In part 4, we review a bit of audio theory and explain how flangers, comb filters and chorus effects work.
In part 5, we’ll discuss interpolation by looking at pitch shifting implementations.
In part 6, we’ll start working on a sound manager that will allow you to mix and seamlessly string together pieces of a song. In a Flash game, this would give you the ability to create much less repetitive music while conserving file size.

In the installments following that, we’ll extend the sound manager with a flexible effect architecture. To think of what you’ll be able to do with this, picture a Flash game in which entering a cavern would add a low pass filter and reverb to the game music. Finally, at the end of the series, I’ll give you some pointers on how to write your own software synthesizer in Flash.

In between, I’ll probably also write some posts to explain some basic audio concepts or show you how to write specific effects, so if that’s of interest to you, it might be worth keeping an eye out for updates even if you’re not particularly interested in AS3 development. Once we get the basics out of the way, the concepts are pretty independent of language or API.

 

The sound API

Back in the olden days, all that we could do to make some noise in ActionScript was to instantiate Sound objects from an SWF’s library, or load or stream them from the web.
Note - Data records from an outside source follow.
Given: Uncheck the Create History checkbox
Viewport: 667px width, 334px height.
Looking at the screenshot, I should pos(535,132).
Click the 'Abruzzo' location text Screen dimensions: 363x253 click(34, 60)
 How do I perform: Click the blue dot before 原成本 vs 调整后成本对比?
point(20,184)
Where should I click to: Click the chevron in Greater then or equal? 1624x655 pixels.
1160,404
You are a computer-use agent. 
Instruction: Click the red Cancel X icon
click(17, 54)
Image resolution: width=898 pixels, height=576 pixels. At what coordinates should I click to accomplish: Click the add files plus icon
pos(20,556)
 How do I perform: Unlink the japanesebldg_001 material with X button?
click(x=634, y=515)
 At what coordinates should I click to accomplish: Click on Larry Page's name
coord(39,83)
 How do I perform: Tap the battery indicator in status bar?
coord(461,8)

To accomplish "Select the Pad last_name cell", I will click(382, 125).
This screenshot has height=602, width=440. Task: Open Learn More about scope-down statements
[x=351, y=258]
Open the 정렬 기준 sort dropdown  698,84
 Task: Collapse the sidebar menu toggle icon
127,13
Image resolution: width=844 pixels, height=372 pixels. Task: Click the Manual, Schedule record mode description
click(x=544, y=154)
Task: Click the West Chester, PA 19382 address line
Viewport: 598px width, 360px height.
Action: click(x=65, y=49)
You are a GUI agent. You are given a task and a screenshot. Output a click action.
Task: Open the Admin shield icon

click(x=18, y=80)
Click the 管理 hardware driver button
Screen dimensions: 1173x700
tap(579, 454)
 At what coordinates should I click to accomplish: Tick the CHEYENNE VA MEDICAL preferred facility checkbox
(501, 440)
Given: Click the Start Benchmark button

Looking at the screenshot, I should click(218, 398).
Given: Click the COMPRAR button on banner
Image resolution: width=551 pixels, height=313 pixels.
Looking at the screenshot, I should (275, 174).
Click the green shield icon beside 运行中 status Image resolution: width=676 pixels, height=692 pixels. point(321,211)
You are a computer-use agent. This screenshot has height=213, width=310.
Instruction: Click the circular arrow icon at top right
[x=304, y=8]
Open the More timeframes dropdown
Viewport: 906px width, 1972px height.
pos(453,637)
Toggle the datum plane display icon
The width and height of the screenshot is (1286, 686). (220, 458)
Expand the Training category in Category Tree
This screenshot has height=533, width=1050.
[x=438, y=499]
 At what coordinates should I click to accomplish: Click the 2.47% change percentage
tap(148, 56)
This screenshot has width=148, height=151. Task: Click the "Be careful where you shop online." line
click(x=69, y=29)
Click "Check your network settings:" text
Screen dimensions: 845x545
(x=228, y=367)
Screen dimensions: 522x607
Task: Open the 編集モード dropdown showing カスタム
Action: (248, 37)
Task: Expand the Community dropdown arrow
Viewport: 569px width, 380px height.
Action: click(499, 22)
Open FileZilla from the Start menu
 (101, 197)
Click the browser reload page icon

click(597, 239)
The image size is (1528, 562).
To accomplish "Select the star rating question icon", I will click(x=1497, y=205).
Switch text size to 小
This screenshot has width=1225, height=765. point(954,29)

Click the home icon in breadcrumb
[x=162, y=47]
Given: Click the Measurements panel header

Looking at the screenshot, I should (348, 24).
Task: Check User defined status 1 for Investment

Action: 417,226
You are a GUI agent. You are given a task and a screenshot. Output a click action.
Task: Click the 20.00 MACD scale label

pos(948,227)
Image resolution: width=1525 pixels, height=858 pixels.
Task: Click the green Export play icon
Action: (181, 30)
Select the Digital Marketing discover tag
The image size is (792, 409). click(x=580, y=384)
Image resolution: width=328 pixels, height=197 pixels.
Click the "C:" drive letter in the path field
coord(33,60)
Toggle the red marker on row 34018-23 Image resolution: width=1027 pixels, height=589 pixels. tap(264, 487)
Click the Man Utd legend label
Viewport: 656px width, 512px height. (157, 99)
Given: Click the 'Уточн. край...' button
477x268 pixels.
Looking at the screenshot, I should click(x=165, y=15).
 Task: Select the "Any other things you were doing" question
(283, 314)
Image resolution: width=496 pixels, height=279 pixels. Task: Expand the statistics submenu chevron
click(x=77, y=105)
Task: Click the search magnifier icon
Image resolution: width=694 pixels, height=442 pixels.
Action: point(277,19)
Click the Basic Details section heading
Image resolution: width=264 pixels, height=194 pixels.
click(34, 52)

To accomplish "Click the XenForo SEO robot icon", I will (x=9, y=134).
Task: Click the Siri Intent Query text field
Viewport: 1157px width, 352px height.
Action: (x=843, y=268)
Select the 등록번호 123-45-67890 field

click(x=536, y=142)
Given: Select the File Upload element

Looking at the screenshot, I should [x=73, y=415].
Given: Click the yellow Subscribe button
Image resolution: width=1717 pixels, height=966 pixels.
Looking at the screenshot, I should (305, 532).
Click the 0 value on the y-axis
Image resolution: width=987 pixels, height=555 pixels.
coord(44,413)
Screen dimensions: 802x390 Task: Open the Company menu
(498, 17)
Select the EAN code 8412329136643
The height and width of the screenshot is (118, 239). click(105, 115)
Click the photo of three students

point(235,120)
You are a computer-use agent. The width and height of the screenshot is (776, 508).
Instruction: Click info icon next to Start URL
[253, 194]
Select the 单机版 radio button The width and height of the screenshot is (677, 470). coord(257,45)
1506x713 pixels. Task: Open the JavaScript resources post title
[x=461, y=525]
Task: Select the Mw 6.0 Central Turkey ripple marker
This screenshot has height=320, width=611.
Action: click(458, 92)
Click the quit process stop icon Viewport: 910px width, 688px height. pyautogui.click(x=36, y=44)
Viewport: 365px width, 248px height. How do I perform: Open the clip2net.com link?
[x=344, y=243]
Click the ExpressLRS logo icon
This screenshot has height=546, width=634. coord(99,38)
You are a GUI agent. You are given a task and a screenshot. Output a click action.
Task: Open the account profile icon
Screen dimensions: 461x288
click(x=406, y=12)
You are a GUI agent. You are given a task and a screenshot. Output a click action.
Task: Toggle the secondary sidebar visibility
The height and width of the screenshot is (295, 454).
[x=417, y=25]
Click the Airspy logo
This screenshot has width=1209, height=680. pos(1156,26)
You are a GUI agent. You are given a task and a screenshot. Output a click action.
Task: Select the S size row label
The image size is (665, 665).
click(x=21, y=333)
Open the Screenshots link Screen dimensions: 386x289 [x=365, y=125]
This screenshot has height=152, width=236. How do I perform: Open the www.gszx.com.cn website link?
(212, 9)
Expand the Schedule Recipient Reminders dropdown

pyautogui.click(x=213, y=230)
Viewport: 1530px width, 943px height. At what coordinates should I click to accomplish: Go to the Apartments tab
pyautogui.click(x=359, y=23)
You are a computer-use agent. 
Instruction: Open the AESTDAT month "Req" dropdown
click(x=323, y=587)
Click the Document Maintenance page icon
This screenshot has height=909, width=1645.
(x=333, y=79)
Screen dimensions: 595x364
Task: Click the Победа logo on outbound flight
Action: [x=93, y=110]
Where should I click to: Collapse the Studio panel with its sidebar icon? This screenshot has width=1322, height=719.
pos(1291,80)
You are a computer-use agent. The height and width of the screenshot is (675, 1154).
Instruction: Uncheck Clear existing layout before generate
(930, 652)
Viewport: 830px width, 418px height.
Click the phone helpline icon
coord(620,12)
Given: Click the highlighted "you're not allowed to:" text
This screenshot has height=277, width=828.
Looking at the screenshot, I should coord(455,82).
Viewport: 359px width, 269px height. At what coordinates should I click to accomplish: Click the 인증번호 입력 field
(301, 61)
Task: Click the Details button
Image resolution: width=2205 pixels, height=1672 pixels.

There were a few things one could tweak about a Sound instance, such as setting its volume and pitching or panning it, but the overall scope of what you could do with audio in Flash was very limited.

A few very smart folks came up with hacks that allowed dynamic audio processing by manipulating SWFs containing sound objects in memory (I think that’s how it worked – I didn’t pay as much attention at the time, so I confess I’m fuzzy on the details). These workarounds didn’t work consistently across player versions and platforms though, prompting the inception of the “Adobe, MAKE SOME NOISE” campaign. Adobe listened and added dynamic sound in Flash Player 10.

The introduction of the new sound API in ActionScript was a milestone similar to when Adobe first added the ability to directly manipulate pixels in a BitmapData: for most people it made little difference, but for those who like or need to work close to the metal, it opened up a world of possibilities to explore.

Granted, just as people still position Sprites and Bitmaps on a stage, you most likely won’t be abandoning Sound.play() any time soon. For most use cases the conventional method of instantiating and playing Sound objects will be sufficient, and it comes with less latency and less overhead, both in CPU intensity and development time.

 

What it can do

Just as the introduction of BitmapData objects enabled us to access an array of pixels that make up a bitmap image, the sound API enables us to access an array of samples. These samples are either part of a pre-loaded sound, part of a sound that is playing right now (so we can manipulate and change the sound output), or part of the sound input coming from a microphone.

That’s it. You basically get the equivalent of reading pixels in a pre-loaded bitmap, writing pixels to a bitmap in memory and reading pixels from a webcam. You’ll have to code any fancy processing yourself – and that includes even the basics that have already been (and continue to be) possible with Sound and SoundChannel objects, such as panning or changing the volume of the sound samples.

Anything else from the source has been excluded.